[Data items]
----------------
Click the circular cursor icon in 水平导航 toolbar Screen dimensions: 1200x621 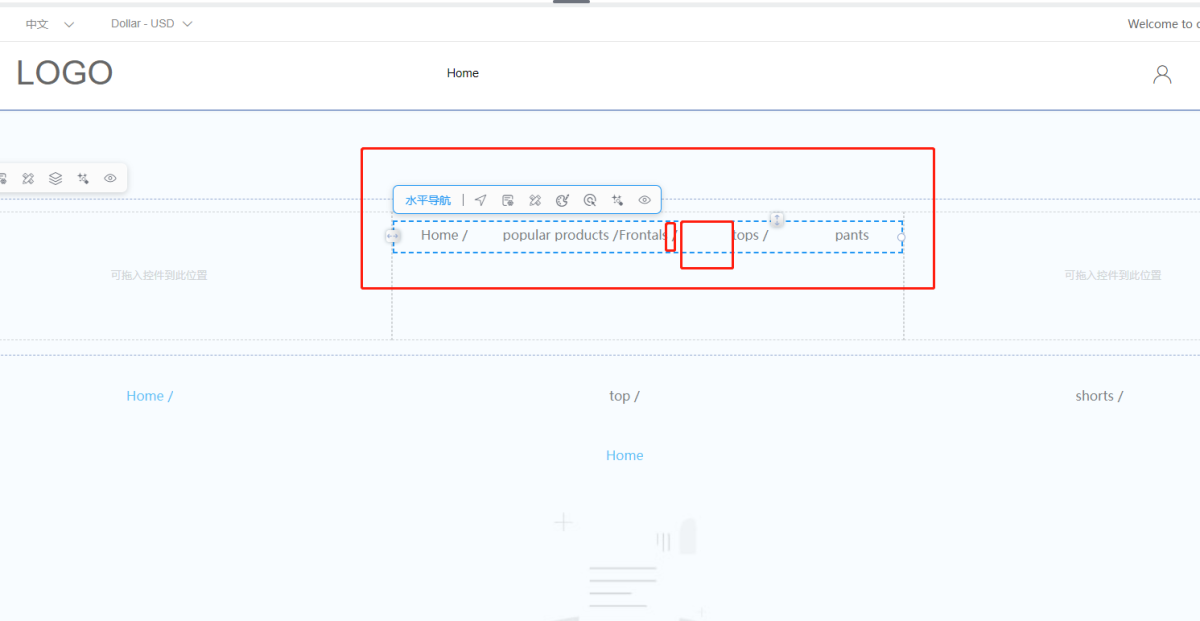(x=590, y=200)
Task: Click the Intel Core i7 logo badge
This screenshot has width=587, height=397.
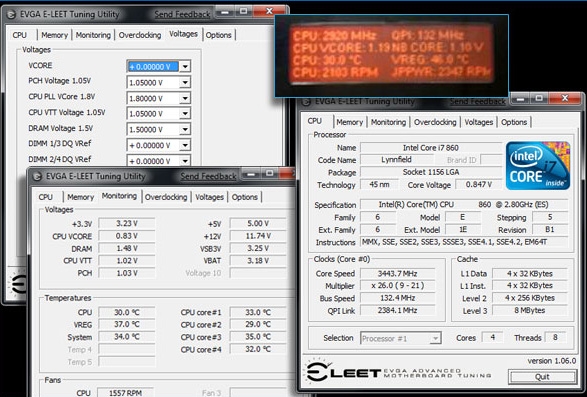Action: (x=538, y=166)
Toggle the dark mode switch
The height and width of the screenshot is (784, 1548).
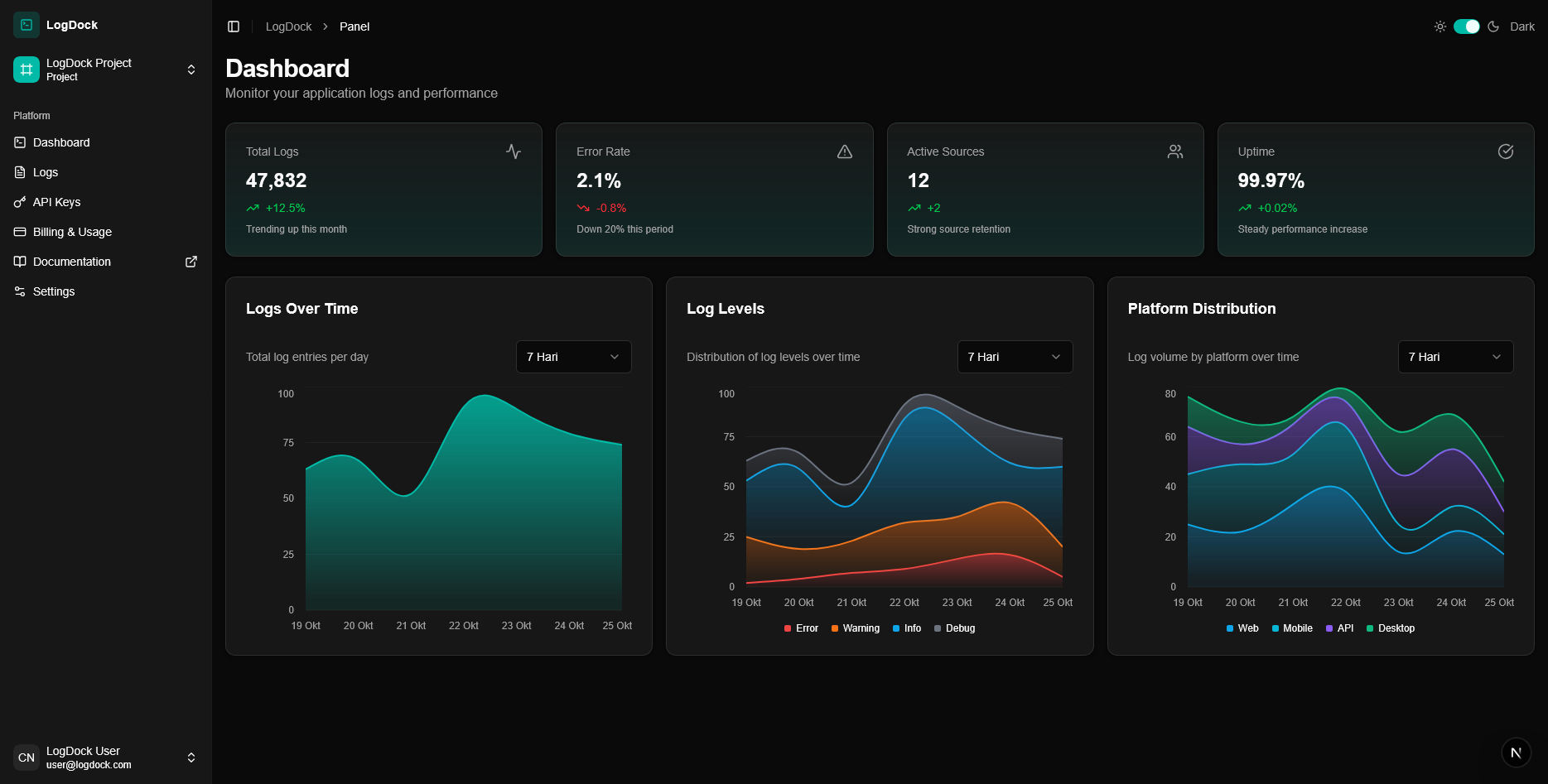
----------------
What the task asks. Leaving every picture out, return the lines from the one containing "Task: Click the Intel Core i7 logo badge" through the last line of the records exactly.

Reply to the task.
Task: Click the Intel Core i7 logo badge
This screenshot has width=587, height=397.
Action: (x=538, y=166)
Toggle the dark mode switch
The height and width of the screenshot is (784, 1548).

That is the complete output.